Giovedì della I settimana - Tempo di Quaresima

Letture: Est 4,17k-u / Sal 137 / Mt 7,7-12


SENZA ALTRO



La regina Ester, in un momento di «angoscia mortale» (Est 4,17k) e di estremo pericolo per il popolo di Israele, si dimostra già discepola perfetta del Signore Gesù e dei suoi insegnamenti: «Chiedete e vi sarà dato; cercate e troverete; bussate e vi sarà aperto» (Mt 7,7). La sua preghiera è sincera e accorata, teologicamente ben fondata perché prende avvio in obbedienza perfetta al primo dei dieci comandamenti: «Mio Signore, nostro re, tu sei l'unico» (Est 4,17l).

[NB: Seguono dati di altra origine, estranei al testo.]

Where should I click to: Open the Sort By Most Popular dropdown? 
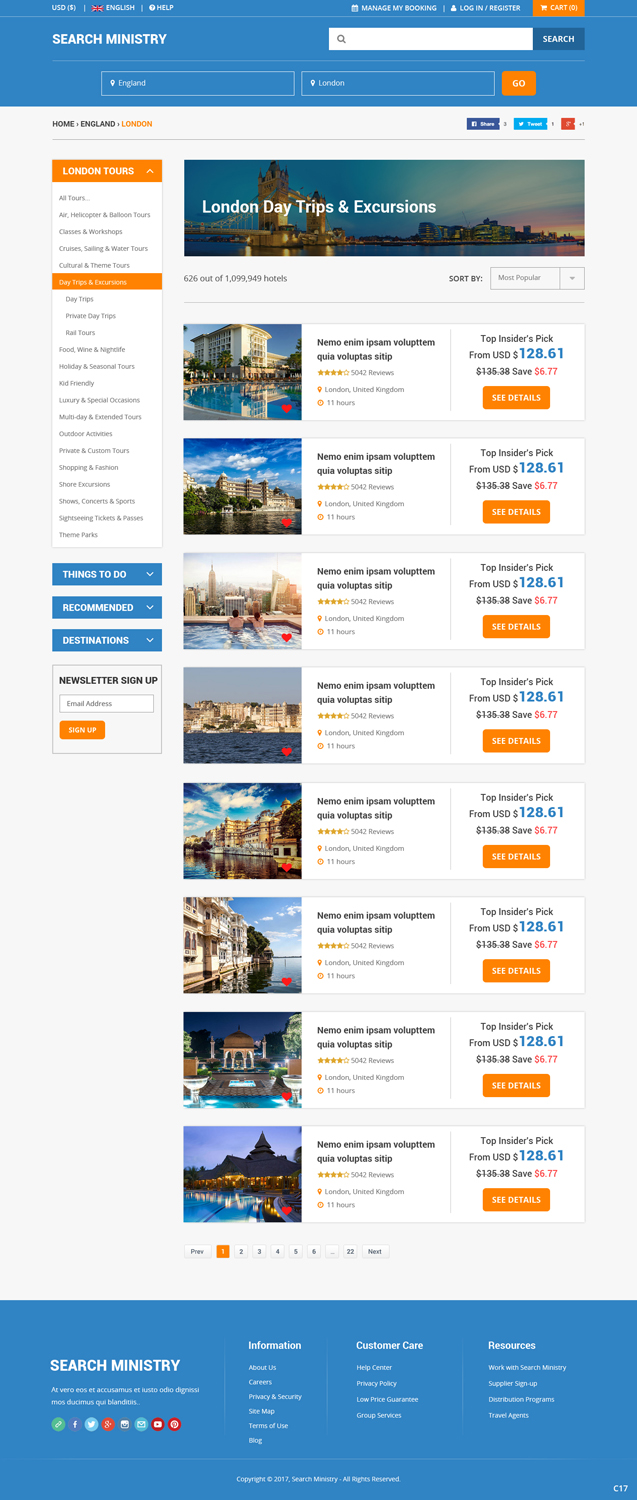point(537,278)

Mentre riconosce l'unicità di Dio e la necessità del suo aiuto, Ester matura la consapevolezza che il destino del suo popolo è legato alla sua personale disponibilità a coinvolgersi e a compromettersi in prima persona, perché lei è l'unica che può fare qualcosa per salvare il popolo ormai votato allo sterminio. Proprio dentro una profonda solitudine (cf 4,17t), Ester si dimostra regina nel momento in cui mette da parte privilegi e paure, per chiedere a Dio il «coraggio» (4,17r) di parlare con il re Assuero esponendosi al rischio della morte: «Metti sulla mia bocca una parola ben misurata di fronte al leone» (4,17s).

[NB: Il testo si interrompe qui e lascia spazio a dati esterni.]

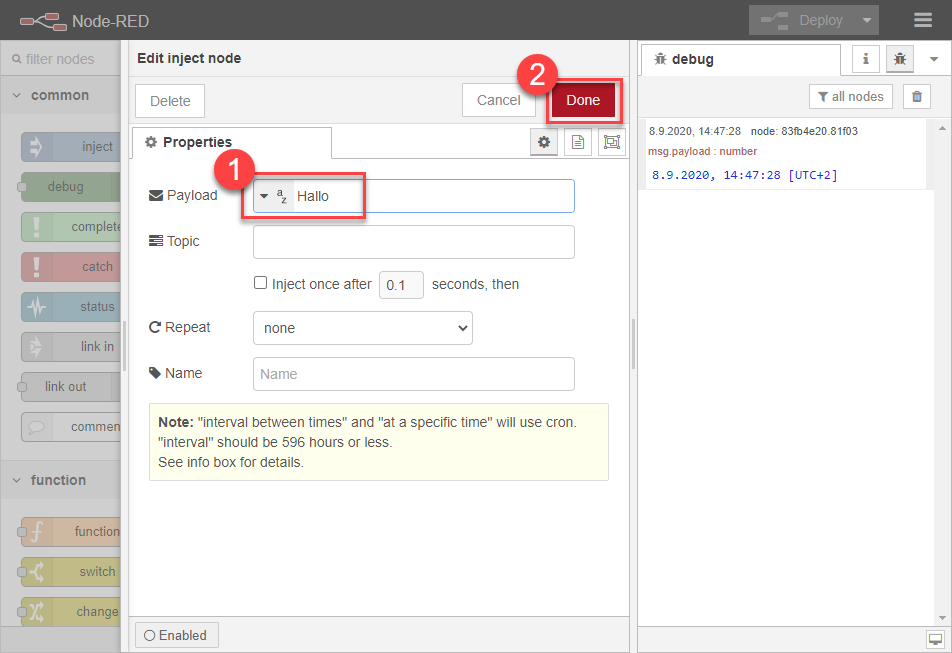
Task: Open the Repeat interval dropdown
Action: point(362,328)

Sarebbe bello poter interiorizzare e assimilare lo spirito di questa preghiera, ma le parole del Maestro nel Vangelo denunciano una grave difficoltà che incontriamo dentro di noi, quando ci troviamo anche noi in situazioni di difficoltà e di bisogno. Dice Gesù: «Chi tra di voi al figlio che gli chiede un pane darà una pietra? O se gli chiede un pesce, darà una serpe?» (Mt 7,9-10). Nessuno, risponderemmo noi! E invece sono proprio queste le cose che pensiamo di Dio, quando lo chiamiamo Unico, ma non accettiamo che anche lui faccia altrettanto con noi, facendoci capire che, come la regina Ester, noi siamo gli unici che possono parlare e agire in suo nome, portando a compimento «la Legge e i Profeti»: «Tutto quanto volete che gli uomini facciano a voi, anche voi fatelo a loro» (7,12).

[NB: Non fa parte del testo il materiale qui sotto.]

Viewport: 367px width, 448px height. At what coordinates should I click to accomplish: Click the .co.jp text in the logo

Forse le difficoltà nella preghiera che tutti viviamo sono molto legate alle aspettative che portiamo nel cuore e ad una certa incapacità di coinvolgerci in prima persona nelle situazioni, spesso dolorose e tristi, per le quali soffriamo e preghiamo. E così quando ci accorgiamo che i disegni di Dio sono diversi dai nostri progetti, adoperiamo questa differenza come una scusa per smettere di fare la nostra parte di bene, cioè non ci preoccupiamo più di dare agli altri quello che noi vorremmo ricevere. Avendo rinunciato a lasciare che i silenzi e i progetti di Dio educhino il nostro cuore a desiderare «cose buone», rinunciamo ad offrire «cose buone» (7,11) anche agli altri.